What the task asks —
Please write out, word for word, the part of the records that opens with the line containing "has width=1511, height=628." and closes with the line containing "click(662, 850)". Include both of those lines.

===== Provided data

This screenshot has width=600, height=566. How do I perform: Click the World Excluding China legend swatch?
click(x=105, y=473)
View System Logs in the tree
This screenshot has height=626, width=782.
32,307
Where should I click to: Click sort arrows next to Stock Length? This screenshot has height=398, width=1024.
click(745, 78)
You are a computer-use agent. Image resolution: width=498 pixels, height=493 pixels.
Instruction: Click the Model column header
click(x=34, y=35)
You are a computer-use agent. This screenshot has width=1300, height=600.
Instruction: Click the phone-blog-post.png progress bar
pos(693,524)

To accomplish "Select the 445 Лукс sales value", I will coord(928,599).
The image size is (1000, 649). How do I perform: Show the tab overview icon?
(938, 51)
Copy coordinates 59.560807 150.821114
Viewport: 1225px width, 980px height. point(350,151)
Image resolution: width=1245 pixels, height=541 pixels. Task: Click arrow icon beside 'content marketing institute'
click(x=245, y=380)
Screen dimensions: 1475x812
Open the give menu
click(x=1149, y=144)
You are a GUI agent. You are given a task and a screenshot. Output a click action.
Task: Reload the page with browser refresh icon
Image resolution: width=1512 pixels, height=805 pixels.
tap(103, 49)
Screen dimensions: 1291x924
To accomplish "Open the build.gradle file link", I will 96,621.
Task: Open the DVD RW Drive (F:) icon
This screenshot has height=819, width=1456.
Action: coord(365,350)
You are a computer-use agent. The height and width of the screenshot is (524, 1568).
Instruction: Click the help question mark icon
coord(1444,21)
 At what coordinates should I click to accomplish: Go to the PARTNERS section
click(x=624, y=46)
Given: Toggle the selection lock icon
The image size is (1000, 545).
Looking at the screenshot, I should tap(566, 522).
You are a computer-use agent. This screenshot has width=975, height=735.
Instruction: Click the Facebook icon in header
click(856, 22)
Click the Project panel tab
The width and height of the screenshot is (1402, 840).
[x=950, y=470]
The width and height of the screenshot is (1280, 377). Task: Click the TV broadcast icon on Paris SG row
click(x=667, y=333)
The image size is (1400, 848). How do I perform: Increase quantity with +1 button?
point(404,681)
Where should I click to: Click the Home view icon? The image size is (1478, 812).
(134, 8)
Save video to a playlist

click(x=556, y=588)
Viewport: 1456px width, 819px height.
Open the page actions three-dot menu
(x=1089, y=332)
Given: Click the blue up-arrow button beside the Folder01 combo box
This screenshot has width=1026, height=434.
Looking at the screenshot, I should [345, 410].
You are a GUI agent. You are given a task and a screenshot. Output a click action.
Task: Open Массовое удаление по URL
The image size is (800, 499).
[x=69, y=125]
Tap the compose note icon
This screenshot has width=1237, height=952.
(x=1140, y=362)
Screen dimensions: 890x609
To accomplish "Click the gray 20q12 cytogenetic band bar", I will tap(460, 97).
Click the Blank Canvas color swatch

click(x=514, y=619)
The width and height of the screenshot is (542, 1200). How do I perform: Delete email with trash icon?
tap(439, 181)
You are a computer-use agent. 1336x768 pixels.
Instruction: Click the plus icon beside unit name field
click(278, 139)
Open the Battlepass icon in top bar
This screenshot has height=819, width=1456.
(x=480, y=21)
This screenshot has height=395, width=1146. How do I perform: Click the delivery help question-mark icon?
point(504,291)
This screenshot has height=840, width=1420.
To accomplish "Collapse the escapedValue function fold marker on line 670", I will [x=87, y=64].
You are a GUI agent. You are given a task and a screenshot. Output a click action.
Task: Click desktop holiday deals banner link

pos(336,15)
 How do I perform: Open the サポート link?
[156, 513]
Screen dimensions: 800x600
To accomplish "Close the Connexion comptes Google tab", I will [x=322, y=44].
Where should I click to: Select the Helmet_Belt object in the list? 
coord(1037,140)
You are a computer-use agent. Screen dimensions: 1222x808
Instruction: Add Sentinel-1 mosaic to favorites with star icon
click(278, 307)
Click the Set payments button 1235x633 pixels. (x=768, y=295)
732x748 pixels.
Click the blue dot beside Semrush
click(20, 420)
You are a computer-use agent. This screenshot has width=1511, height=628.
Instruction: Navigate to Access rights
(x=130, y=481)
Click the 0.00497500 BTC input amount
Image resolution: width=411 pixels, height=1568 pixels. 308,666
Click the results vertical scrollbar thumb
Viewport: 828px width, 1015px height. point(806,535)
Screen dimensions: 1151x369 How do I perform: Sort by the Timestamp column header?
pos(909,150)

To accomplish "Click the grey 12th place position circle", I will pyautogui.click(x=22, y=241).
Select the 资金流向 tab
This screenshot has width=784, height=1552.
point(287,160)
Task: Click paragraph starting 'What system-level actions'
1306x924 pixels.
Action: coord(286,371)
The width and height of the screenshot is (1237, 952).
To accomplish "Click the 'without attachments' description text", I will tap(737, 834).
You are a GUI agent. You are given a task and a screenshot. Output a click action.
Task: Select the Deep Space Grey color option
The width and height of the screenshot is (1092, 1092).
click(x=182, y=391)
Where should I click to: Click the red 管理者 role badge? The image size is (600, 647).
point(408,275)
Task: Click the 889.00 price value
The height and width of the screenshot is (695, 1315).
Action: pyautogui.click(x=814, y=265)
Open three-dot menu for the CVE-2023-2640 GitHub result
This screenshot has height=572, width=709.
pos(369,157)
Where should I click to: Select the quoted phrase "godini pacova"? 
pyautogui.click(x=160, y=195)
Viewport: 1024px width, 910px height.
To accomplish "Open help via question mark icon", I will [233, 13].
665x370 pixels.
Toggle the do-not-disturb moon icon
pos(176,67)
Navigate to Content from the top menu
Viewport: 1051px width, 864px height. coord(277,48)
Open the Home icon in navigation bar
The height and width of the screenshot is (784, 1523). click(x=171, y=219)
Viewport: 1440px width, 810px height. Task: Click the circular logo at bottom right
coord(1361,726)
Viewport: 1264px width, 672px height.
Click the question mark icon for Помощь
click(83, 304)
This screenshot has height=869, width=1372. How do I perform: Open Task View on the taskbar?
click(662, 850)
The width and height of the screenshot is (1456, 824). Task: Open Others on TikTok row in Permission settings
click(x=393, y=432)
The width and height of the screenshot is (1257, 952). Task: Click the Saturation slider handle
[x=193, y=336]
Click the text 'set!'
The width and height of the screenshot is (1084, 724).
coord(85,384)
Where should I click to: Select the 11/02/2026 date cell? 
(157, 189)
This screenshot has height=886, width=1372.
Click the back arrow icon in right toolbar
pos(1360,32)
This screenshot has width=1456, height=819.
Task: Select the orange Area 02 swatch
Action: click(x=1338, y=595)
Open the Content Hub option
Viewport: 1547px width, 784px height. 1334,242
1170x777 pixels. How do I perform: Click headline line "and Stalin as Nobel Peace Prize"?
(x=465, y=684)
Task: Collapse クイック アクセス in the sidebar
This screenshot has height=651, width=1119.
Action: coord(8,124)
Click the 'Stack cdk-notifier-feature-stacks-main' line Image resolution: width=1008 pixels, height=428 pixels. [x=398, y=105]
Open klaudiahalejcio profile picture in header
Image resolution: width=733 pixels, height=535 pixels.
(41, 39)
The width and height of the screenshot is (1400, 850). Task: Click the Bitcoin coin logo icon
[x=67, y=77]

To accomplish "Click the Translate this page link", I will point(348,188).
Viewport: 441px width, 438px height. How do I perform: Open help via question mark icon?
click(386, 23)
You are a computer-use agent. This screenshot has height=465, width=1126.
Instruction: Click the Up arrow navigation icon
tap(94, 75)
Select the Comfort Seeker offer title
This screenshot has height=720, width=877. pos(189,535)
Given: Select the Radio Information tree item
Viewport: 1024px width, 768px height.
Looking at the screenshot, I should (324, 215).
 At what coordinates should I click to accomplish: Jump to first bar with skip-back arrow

==========

Output of the exercise —
You are a computer-use agent. This screenshot has width=1511, height=628.
Instruction: Navigate to Access rights
(x=130, y=481)
Click the 0.00497500 BTC input amount
Image resolution: width=411 pixels, height=1568 pixels. 308,666
Click the results vertical scrollbar thumb
Viewport: 828px width, 1015px height. point(806,535)
Screen dimensions: 1151x369 How do I perform: Sort by the Timestamp column header?
pos(909,150)

To accomplish "Click the grey 12th place position circle", I will pyautogui.click(x=22, y=241).
Select the 资金流向 tab
This screenshot has width=784, height=1552.
point(287,160)
Task: Click paragraph starting 'What system-level actions'
1306x924 pixels.
Action: coord(286,371)
The width and height of the screenshot is (1237, 952).
To accomplish "Click the 'without attachments' description text", I will tap(737, 834).
You are a GUI agent. You are given a task and a screenshot. Output a click action.
Task: Select the Deep Space Grey color option
The width and height of the screenshot is (1092, 1092).
click(x=182, y=391)
Where should I click to: Click the red 管理者 role badge? The image size is (600, 647).
point(408,275)
Task: Click the 889.00 price value
The height and width of the screenshot is (695, 1315).
Action: pyautogui.click(x=814, y=265)
Open three-dot menu for the CVE-2023-2640 GitHub result
This screenshot has height=572, width=709.
pos(369,157)
Where should I click to: Select the quoted phrase "godini pacova"? 
pyautogui.click(x=160, y=195)
Viewport: 1024px width, 910px height.
To accomplish "Open help via question mark icon", I will [233, 13].
665x370 pixels.
Toggle the do-not-disturb moon icon
pos(176,67)
Navigate to Content from the top menu
Viewport: 1051px width, 864px height. coord(277,48)
Open the Home icon in navigation bar
The height and width of the screenshot is (784, 1523). click(x=171, y=219)
Viewport: 1440px width, 810px height. Task: Click the circular logo at bottom right
coord(1361,726)
Viewport: 1264px width, 672px height.
Click the question mark icon for Помощь
click(83, 304)
This screenshot has height=869, width=1372. How do I perform: Open Task View on the taskbar?
click(662, 850)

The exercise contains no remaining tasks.